Absürdün zirvesi…

Bu hafta Aşkenaz Sinagogundaki bir konserde, Periscope’tan yaptığım yayın sırasında gönderilen ilginç olduğu kadar düşündürücü bazı mesajları aktardım. Düşünüyorum da sokakta bir anket yapsak, Ortaköy’deki Hanuka kutlamasını, Ankara’daki tarihi Holokost anmasını sorsak veya sadece ‘Struma size neyi hatırlatıyor’ desek ne gibi yanıtlar alırdık?

Yakup BAROKAS Köşe Yazısı
9 Mart 2016 Çarşamba

5. İstanbul Uluslararası ‘Opus Amadeus Oda Müziği Festivali’nin Aşkenaz Sinagogunda gerçekleşen final gecesindeyim. Aralarında kornoda Sadi Baruh’un da yer aldığı ‘Camerata İstanbul Wind Quintet’ nefesli çalgılar beşlisinin Mozart, Debussy, Strauss, Cohan, Verdi, Bock, J.S.Bach, Rota’nın farklı tondaki yapıtlarından oluşan eserlerini sinagogun etkileyici akustiğinde dinliyoruz.

Son parça Jerry Bock’un 3000’den fazla kez sahnelenen; aday olduğu 10 Tony ödülünden 9’unu müzesine götüren; Brodway’den Ankara Büyük Sahne’ye, özlemini hala çektiğimiz AKM’ye kadar nice salonu yerinden oynatan,  Cüneyt Gökçer’le özleşen efsane eser ‘Damdaki Kemancı’.

Periscope’umla kayda başlıyorum ve kişisel rekor izleyici sayısına ulaşıyorum: 159. Like’ların yanı sıra yorumlar peşi sıra geliyor.

Kilise nerede moruk?

Ne oluyo kardeş ayin mi var?

Dua ediyorlar herhalde. Sinagog mu burası?

Bismillah!

Papaz Fikret orda mı kardeş?

La bura sinagog!

Ben bu şarkıyı biliyorum. Ah bir zengin olsam…

Yahudi mi bunlar? Allahu Ekber!

Yıldız var la Filistin orası.

Beyler adamların dini onlara, bizimki de bize. Saygılı olalım.

Hahambaşı nerede?

Yakup Bey hangi dindir bu?

Arkadaş ibadetin gizlisi makbul… Sen periscope yaptın, olmadı bu…

Hayat ne garip, bize saçma geleni onların dini oluyor…
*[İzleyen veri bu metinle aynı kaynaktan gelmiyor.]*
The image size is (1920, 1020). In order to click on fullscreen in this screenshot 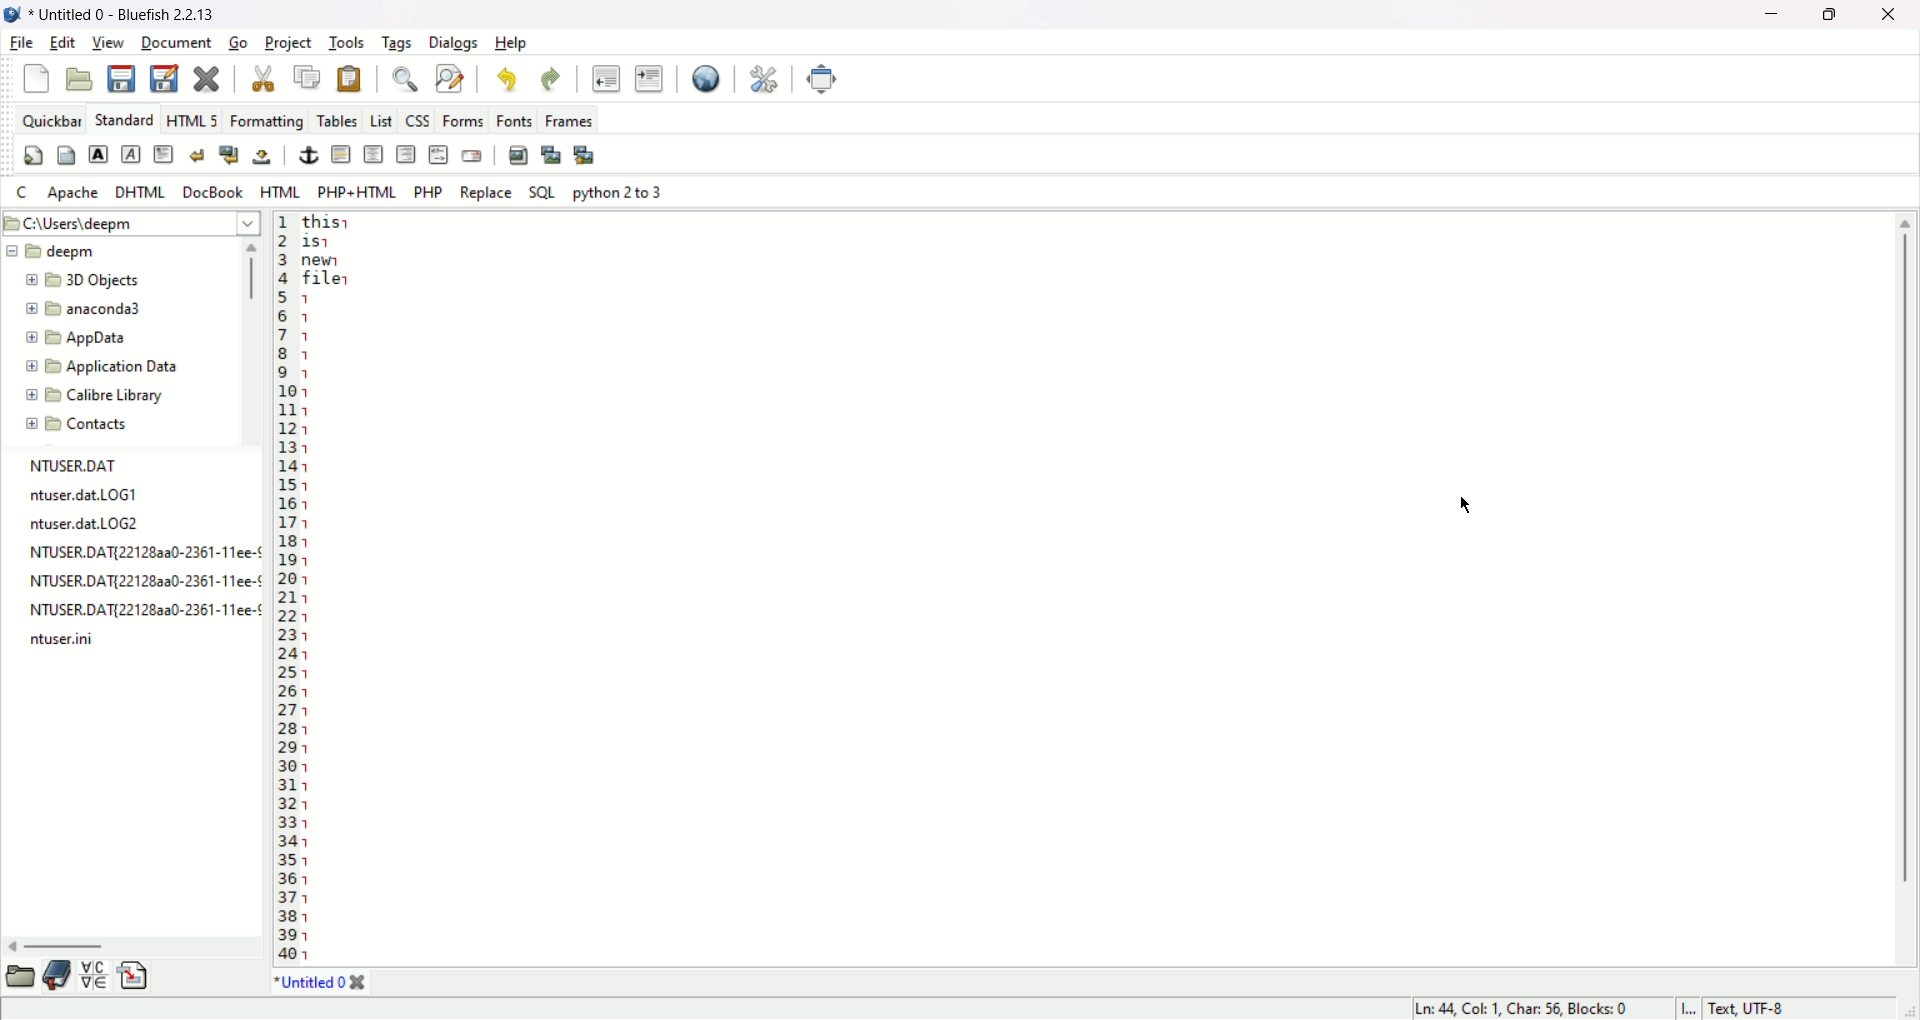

Yakup Bey Filistin’e yapılan zulme karşı çıkan Yahudilerden misin?

Best art…

(Biraz kısalttım ve ünlem işaretlerini vs. ben ekledim). Gelen mesajlar yakında duyduğum bir fıkrayı anımsattı. Birine sormuşlar; “Kıbrıs adası nerede?” Yanıtlamış; “Karadeniz’de”. “Emin misin?” “Tabi askerliğimi orada yaptım”.
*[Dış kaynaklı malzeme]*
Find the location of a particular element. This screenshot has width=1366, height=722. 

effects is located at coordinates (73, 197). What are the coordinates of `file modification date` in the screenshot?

Düşünüyorum da sokakta bir anket yapsak, üstelik aydın görünen kişilere Ortaköy’deki Hanuka kutlamasını, Ankara’daki tarihi Holokost anmasını sorsak veya sadece “Struma size neyi hatırlatıyor” desek ne gibi yanıtlar alırdık?

13 Ocak 2016 tarihli başyazımda; “Sosyal medyadaki bazı ayrımcı tepkiler nedeniyle,‘low profile’ın tersi bir açılım bizleri ürkütmesin. Kendimizi diğerlerine tanıtmaya çalışmıyoruz, içinde yaşadığımız toplumun her rengi ile kendi kendini tanımasına katkıda bulunmaya çalışıyoruz. Nefret söylemine dönüşmedikçe olumsuz yaklaşımlar bizleri yıldırmasın…” demiştim. Görüşümü koruyor, yine de yerleşik kimi bağnaz düşünceleri değiştirmenin kolay olmadığının bilincinde fazla hayalperest olmayalım diyorum.

***

Bu hafta Cenevre’de mülteci krizine ilişkin zirve nedeniyle bu sorunu ele almayı tasarlamıştım. Ancak konunun daha uzun süre güncelliğini koruyacağına inandığımdan sadece aklımı kurcalayan bazı sorulara değinmek istedim;

AB’nin, daha fazla sığınmacı kabul etmesi için Türkiye’ye Halep sınırını açması çağrısında bulunmasını ve milyonlarca mülteciyi kabul etmiş olan Ankara’dan, Avrupa’ya geçmemeleri koşulu ile daha etkin adımlar atmasının istenmesi hangi insani değerlerle bağdaşmaktadır?

Her ne kadar Türkiye şu ana kadar Suriyeli mültecilere yardım etmiş olsa da son dönemde sınırları kapatmasının veya Suriyelileri sınır ötesinde kamplarda tutmasının nedeni AB üzerindeki baskıyı artırarak daha fazla maddi yardım almak mıdır?

ABD ordusunun Avrupa’daki komutanı General Philip Breedlove, Esad hükümeti ve Rusya’nın Suriye’de kasıtlı olarak hedef aldığı sivilleri yerlerinden ederek onları Avrupa’ya karşı silaha dönüştürmek istediğini söyledi. Rusya diğer amaçlarının yanı sıra saldırılar sonucu göçleri hızlandırarak AB üzerinde baskı mı oluşturmak istemektedir?

Kendini demokrasinin beşiği gören AB, Filistinliler ile barış görüşmelerinde mülteciler konusuna İsrail’in hoşgörülü davranmasını beklemektedir. Oysa kendi ülkelerine yönelik göç dalgası karşısında özellikle sağcı partiler ‘hamam böceklerine’ benzettikleri göçmen teknelerinin savaş helikopterleri ile batırılmasını savunmaktalar. Bu riyakârlık ve çifte standart değil de nedir? Avrupa 2. Dünya Savaşında yaşananları pek çabuk unutmuşa benzer.